The Indian currency is weighed by the strength of the American currency in the overseas market and continued foreign fund outflows. Further, the rupee slipped on a surge in crude oil prices
Foreign institutional investors were net sellers in the capital market on Friday, as they offloaded shares worth Rs 5,517.08 crore, as per stock exchange data. They have been selling equities constantly in recent months.
The rupee has been under-pressure after global central banks started normalising policy and last week RBI too started raising key interest rates.
On Friday, the rupee had slumped 55 paise to close at 76.90 against the US dollar.
“Local units are also hit by haven dollar flows, higher global rates due to rising inflation and risk-off sentiments. Weakness in Chinese yuan, which fell to its weakest level since November 2020, also weighing on regional currencies,” said Dilip Parmar, Retail Research Analyst at HDFC Securities.
So far this year, foreign institutions have withdrawn a total of nearly $19 billion from domestic equities and debt markets, Parmar said.
Parmar sees near term depreciation in the rupee could continue for a few more days with the lower side limited in the range of 77.70 to 78. In the event of unwinding, the rupee could see levels of 77 to 76.70.
According to Sugandha Sachdeva, VP-Commodity and Currency Research at Religare Broking, the Indian rupee has plummeted to record lows amid the deteriorating risk sentiments and the unrelenting spree of overseas outflows from the domestic equities.

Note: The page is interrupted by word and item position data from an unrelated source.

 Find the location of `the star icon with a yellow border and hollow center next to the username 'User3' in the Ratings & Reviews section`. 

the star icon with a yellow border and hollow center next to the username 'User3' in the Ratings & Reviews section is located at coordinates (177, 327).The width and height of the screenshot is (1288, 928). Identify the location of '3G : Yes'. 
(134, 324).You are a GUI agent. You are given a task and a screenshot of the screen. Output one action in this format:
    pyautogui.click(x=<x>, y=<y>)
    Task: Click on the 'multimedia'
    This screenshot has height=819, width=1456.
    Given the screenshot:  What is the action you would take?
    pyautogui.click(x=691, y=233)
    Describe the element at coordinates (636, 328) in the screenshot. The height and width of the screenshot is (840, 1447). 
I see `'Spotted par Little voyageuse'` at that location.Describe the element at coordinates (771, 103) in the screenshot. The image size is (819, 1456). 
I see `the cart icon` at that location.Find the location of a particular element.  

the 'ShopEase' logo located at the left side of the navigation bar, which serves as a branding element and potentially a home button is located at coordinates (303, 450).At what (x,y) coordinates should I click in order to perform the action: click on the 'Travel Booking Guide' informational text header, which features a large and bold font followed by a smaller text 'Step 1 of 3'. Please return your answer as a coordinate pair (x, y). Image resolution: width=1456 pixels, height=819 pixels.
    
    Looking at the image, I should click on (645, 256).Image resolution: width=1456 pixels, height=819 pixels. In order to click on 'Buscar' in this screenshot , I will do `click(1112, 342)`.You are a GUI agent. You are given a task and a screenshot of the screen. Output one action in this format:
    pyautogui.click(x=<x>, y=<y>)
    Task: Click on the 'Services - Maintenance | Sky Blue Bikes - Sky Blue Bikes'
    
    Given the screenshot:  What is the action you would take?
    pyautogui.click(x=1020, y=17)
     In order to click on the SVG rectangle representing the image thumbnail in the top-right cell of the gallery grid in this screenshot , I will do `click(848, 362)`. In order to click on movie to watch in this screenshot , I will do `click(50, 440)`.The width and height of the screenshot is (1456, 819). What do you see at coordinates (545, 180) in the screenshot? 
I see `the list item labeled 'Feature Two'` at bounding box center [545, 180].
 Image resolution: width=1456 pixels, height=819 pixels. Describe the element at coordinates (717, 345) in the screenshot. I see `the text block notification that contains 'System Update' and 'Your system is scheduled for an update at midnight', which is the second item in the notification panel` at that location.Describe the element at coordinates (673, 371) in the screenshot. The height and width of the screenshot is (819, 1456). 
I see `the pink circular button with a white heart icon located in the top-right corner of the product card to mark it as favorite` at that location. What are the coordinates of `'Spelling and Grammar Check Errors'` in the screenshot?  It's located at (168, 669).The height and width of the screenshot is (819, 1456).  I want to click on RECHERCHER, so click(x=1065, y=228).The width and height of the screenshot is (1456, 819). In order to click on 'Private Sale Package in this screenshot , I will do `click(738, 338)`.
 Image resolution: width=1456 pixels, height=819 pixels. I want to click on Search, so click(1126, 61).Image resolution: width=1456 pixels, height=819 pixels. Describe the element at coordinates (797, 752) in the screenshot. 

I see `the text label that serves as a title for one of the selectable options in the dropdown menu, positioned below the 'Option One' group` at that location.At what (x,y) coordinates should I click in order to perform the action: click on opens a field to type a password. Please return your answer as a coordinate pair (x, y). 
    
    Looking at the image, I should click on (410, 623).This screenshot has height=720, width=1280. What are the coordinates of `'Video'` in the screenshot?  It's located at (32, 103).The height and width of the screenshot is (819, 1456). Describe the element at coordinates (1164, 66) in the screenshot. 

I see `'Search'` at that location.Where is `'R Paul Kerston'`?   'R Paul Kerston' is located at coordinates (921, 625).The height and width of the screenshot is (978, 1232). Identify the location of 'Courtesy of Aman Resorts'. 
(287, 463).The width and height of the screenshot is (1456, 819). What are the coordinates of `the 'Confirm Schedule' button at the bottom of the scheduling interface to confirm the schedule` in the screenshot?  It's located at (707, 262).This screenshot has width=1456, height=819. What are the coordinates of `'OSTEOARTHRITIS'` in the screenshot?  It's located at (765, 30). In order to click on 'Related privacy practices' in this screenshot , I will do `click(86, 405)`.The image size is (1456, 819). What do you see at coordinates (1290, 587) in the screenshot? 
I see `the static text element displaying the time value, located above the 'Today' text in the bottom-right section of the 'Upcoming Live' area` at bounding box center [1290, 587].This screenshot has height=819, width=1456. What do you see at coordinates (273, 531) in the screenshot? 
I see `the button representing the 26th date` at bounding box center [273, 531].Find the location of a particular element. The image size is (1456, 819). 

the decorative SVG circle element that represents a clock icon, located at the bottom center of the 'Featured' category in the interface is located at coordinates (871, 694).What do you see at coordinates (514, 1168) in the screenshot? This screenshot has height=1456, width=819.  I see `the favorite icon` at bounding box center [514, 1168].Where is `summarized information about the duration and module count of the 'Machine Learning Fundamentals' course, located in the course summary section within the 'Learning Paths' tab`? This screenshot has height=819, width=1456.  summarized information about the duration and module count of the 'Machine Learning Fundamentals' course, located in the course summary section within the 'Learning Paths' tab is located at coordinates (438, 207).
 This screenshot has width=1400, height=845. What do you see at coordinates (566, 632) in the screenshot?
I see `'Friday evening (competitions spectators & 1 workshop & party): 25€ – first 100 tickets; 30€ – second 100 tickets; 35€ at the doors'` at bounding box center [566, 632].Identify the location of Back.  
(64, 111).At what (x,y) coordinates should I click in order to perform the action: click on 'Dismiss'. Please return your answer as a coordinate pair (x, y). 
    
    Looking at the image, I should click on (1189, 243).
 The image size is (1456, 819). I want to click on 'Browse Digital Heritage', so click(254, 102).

Besides, an unabated rise in the dollar index towards a two-decade high, soaring US treasury yields and crude prices, all of them have worked their way to push the domestic currency on a downward trajectory, Sachdeva told IANS.
“Markets are concerned about the spiralling inflation and prospects of an aggressive tightening path that continues to threaten the growth outlook, leading to safe-haven flows in the greenback.”
Also, hardening crude oil prices as the EU is moving ahead to impose an embargo on Russian oil are roiling the sentiments, leading to worries about the widening current account deficit and exacerbating the pressure on the domestic currency.
Going ahead, as the Indian rupee has breached the previous all-time lows of the 77.14-mark, it seems poised to witness further depreciation towards the 78-mark in the near term.
Sachdeva, however, anticipates that RBI will intervene around the 78-mark to curb excessive depreciation in the Indian currency.